--- Task details ---
Copy each line from the records below in which the word "beside" is found.
-- Data under study follows --
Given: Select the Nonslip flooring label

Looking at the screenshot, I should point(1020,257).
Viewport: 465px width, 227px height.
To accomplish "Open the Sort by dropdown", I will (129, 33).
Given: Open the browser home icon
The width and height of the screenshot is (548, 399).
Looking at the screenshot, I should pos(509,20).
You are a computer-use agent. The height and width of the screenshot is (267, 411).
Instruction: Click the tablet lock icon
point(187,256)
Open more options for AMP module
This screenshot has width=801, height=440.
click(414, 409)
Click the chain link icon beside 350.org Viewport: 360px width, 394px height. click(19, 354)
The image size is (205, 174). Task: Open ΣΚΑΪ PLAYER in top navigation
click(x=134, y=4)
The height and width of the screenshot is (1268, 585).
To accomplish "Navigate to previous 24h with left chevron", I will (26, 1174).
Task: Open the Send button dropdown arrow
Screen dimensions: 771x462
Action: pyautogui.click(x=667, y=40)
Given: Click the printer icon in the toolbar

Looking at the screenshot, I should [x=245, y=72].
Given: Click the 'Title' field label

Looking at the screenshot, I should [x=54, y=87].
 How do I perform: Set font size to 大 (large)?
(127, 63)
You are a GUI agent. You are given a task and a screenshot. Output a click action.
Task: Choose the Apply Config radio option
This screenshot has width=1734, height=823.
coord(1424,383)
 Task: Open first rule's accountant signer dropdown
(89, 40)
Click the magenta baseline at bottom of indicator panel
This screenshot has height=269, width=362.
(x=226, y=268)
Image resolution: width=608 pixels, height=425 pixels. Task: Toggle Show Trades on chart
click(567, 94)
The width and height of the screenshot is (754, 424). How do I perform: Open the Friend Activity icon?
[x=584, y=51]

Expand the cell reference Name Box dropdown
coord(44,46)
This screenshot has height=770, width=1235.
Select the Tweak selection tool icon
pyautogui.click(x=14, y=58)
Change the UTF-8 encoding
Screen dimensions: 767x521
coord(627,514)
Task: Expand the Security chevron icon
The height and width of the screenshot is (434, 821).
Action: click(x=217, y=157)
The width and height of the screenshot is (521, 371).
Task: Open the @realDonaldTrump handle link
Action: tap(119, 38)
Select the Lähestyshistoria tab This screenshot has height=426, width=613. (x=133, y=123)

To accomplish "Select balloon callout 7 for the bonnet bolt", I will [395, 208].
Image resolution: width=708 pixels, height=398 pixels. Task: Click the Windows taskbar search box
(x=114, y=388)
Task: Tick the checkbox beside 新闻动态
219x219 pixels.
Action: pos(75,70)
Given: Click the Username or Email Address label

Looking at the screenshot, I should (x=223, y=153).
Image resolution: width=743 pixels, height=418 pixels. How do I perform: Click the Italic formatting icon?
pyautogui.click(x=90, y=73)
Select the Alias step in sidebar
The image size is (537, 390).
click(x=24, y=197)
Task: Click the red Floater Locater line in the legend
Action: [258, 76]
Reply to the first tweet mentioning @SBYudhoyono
-- Data under study concluded --
--- Solution to the exercise ---
Click the chain link icon beside 350.org Viewport: 360px width, 394px height. click(19, 354)
Task: Tick the checkbox beside 新闻动态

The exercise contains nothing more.